MONSTER KEJAM itulah yang Rahayu pikirkan tentang Andika, suaminya yang tampan namun red flag habis-habisan, tukang pukul kasar, dan ahli sandiwara. Ketika maut hampir saja merenggut nyawa Rahayu di sebuah puncak, Rahayu diselamatkan oleh seseorang yang akan membantunya membalas orang-orang yang selama ini menginjak-injak dirinya.
Karya ini diterbitkan atas izin NovelToon BI STORY, isi konten hanyalah pandangan pribadi pembuatnya, tidak mewakili NovelToon sendiri
Niat Mencelakai Malah Kena Sendiri
Di dalam kamar yang terkunci rapat, Laura melemparkan vas bunga ke arah cermin hingga hancur berkeping-keping. Napasnya memburu, pipinya masih terasa panas bekas tamparan Rio.
"Sialan! Anak buta itu benar-benar udah berani mencabut taringku!" geram Laura dengan suara rendah yang penuh kebencian.
Santi duduk di tepi ranjang sambil meremas ponselnya.
"Ma, kalau Papa benar-benar memutus fasilitas kita, aku bisa gila! Kita harus menyingkirkan Rahayu sebelum dia sah menjadi istri Andika. Kalau dia udah punya kekuasaan Rahardjo, kita tamat."
Laura menyeringai licik di balik sisa air matanya.

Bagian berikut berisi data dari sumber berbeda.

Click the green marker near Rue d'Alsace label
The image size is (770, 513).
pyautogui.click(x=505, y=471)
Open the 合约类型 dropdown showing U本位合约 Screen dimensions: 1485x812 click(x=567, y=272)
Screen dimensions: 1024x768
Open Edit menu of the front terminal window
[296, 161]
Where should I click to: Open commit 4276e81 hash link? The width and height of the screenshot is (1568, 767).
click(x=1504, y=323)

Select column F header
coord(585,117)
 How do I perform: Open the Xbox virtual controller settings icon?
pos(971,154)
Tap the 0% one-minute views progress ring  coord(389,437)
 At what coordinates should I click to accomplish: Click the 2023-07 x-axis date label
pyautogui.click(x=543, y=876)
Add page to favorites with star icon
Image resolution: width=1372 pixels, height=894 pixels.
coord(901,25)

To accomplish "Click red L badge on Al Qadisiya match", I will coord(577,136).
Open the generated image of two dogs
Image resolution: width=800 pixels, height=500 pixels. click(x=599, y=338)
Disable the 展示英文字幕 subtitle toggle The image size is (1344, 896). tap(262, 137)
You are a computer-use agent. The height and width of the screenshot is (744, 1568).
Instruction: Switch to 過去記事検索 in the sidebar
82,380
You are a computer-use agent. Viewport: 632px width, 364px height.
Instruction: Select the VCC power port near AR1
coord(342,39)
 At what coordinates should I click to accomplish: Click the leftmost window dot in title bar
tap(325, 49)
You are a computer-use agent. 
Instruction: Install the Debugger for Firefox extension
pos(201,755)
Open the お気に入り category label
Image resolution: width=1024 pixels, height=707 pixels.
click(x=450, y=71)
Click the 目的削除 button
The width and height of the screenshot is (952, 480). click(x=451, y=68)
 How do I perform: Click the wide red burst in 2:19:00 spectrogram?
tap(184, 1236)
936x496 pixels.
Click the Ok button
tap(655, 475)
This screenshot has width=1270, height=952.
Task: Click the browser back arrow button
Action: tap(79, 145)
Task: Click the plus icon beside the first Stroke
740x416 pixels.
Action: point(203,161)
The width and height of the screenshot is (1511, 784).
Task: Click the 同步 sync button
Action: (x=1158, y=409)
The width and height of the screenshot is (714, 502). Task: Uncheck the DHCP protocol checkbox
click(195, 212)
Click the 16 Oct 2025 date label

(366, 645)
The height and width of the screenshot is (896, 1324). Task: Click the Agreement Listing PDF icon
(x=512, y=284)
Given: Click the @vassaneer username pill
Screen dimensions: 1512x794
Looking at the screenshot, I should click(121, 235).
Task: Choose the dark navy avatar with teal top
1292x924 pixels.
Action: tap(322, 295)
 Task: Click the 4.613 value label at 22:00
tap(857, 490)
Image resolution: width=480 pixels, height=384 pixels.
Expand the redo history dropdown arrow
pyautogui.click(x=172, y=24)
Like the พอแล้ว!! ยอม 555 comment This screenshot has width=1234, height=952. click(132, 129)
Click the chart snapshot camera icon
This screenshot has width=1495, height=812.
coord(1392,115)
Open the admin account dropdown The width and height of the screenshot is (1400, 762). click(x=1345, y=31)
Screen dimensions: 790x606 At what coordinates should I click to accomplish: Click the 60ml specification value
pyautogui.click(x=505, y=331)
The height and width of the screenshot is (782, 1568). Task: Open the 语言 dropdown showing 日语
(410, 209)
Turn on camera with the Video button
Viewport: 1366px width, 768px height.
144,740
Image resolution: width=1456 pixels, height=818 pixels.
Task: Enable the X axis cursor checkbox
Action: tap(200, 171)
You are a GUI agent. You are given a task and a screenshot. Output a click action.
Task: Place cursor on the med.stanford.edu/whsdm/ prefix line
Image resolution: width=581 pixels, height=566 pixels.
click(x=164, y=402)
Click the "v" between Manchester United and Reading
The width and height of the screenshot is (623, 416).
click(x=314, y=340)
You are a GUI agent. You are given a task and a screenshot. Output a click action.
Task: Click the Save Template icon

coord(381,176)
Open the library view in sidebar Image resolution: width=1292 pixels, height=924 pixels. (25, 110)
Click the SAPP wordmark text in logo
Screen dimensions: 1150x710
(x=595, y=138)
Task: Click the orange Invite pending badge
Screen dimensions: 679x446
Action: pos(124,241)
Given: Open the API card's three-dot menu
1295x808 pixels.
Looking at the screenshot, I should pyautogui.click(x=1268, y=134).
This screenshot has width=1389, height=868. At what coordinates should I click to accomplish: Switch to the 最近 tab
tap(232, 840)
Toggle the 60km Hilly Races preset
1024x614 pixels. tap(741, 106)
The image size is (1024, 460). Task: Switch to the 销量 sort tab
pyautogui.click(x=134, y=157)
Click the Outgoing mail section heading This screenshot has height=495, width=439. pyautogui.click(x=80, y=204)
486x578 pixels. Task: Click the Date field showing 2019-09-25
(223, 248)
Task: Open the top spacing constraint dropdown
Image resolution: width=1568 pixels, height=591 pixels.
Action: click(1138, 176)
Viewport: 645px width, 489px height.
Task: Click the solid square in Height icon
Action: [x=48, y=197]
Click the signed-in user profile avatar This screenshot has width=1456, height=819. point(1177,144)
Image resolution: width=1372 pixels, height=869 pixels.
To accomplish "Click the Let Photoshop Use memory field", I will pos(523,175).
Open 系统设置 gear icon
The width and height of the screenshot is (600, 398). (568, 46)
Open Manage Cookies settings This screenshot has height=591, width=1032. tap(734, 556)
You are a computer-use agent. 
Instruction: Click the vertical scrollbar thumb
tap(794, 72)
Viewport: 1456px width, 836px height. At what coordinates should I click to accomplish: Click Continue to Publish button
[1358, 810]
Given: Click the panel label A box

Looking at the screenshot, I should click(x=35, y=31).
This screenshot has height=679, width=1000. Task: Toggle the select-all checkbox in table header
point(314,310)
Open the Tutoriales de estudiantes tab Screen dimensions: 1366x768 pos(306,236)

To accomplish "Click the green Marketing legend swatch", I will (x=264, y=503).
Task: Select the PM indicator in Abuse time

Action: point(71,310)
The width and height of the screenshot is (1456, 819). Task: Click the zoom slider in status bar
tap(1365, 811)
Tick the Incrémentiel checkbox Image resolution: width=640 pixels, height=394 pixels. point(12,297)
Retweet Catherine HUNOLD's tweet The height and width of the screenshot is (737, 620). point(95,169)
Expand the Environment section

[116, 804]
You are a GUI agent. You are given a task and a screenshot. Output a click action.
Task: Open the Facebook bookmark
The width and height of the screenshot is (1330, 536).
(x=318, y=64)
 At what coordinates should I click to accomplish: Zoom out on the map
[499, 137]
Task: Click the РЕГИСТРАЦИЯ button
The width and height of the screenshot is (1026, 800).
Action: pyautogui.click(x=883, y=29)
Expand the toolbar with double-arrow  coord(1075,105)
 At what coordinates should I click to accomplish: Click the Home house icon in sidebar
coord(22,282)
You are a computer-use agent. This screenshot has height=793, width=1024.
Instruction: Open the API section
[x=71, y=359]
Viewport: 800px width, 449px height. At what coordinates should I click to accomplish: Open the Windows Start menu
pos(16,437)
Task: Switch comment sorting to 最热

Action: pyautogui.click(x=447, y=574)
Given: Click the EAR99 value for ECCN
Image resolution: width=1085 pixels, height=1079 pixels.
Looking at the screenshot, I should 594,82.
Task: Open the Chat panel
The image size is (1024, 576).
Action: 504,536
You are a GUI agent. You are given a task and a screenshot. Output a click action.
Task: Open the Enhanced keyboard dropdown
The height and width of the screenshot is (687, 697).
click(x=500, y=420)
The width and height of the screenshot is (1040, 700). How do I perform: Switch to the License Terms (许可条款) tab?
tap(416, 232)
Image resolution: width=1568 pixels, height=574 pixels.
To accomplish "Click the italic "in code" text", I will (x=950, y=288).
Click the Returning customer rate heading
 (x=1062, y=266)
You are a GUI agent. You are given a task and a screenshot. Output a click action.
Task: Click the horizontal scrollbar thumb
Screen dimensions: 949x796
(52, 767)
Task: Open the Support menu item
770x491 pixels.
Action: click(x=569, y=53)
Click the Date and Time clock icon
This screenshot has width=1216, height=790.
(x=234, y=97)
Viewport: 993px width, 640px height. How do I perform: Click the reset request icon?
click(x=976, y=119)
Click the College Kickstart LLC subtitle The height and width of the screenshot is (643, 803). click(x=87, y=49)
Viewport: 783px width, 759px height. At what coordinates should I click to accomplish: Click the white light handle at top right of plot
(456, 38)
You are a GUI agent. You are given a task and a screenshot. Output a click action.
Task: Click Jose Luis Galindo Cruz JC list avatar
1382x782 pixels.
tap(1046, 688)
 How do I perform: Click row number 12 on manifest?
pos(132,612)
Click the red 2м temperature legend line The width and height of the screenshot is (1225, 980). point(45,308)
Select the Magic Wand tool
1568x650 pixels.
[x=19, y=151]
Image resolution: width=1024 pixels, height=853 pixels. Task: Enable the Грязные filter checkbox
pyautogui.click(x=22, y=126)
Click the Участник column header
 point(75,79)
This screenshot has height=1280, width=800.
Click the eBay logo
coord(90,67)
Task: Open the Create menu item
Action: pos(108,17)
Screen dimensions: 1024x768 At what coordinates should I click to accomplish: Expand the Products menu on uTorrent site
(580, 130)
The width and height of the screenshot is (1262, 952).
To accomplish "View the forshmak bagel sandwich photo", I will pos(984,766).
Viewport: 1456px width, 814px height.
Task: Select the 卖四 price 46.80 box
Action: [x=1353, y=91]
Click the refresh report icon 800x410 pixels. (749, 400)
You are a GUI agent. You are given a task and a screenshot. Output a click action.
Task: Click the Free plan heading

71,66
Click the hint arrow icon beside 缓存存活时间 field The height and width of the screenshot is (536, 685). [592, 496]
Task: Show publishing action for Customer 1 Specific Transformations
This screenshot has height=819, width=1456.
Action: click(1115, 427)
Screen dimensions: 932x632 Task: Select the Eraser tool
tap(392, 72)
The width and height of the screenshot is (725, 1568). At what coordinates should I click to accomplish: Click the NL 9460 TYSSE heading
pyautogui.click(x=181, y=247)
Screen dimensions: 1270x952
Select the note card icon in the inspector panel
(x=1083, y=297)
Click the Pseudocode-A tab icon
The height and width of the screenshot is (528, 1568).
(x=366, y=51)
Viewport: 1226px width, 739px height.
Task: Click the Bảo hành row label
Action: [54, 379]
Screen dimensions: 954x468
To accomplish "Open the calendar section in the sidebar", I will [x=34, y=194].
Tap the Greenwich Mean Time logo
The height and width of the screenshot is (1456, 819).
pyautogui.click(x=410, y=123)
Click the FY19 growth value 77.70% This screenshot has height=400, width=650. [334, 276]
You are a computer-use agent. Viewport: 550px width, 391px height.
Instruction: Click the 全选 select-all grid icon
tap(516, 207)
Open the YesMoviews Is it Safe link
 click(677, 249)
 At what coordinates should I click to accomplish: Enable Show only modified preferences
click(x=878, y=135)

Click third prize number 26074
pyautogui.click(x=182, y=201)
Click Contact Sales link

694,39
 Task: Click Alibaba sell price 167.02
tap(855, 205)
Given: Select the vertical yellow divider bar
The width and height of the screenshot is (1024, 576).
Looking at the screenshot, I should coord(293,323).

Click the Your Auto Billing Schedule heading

"Tenang aja, sayang. Dia pikir dia sudah menang? Dia hanya sedang menabung nyawa. Biarkan dia merasa di atas angin sebentar lagi."
Dua hari sebelum pernikahan, sesuai kesepakatan, Rahayu dan Andika melakukan sesi foto pre-wedding. Lokasi yang dipilih Andika cukup ekstrem sebuah tebing dengan latar belakang air terjun megah yang debit airnya sedang tinggi.
Rahayu berdiri di tepi tebing mengenakan gaun putih panjang yang melambai ditiup angin. Meski matanya tak melihat, ia bisa merasakan dinginnya uap air yang menerpa wajahnya.
Di sampingnya, Andika berdiri tegap, merangkul pinggang Rahayu untuk keperluan pose kamera.
"Tersenyumlah, Rahayu. Jangan biarkan orang mengira aku memaksamu," bisik Andika dingin di telinga Rahayu.
Fotografer dan kru berada sekitar sepuluh meter dari mereka, sibuk mengganti lensa. Saat itulah, suasana berubah mencekam. Andika mempererat cengkeramannya pada lengan Rahayu, menariknya sedikit lebih dekat ke bibir jurang yang licin karena lumut dan uap air.
"Kau tahu, Rahayu?" suara Andika berubah menjadi seringai gelap.
"Papamu terlalu banyak menuntut dalam kontrak ini. Aku benci wanita yang terlalu beban sepertimu. Akan jauh lebih mudah jika kamu menghilang sekarang sebagai 'kecelakaan' tragis sebelum pernikahan." batin Andika.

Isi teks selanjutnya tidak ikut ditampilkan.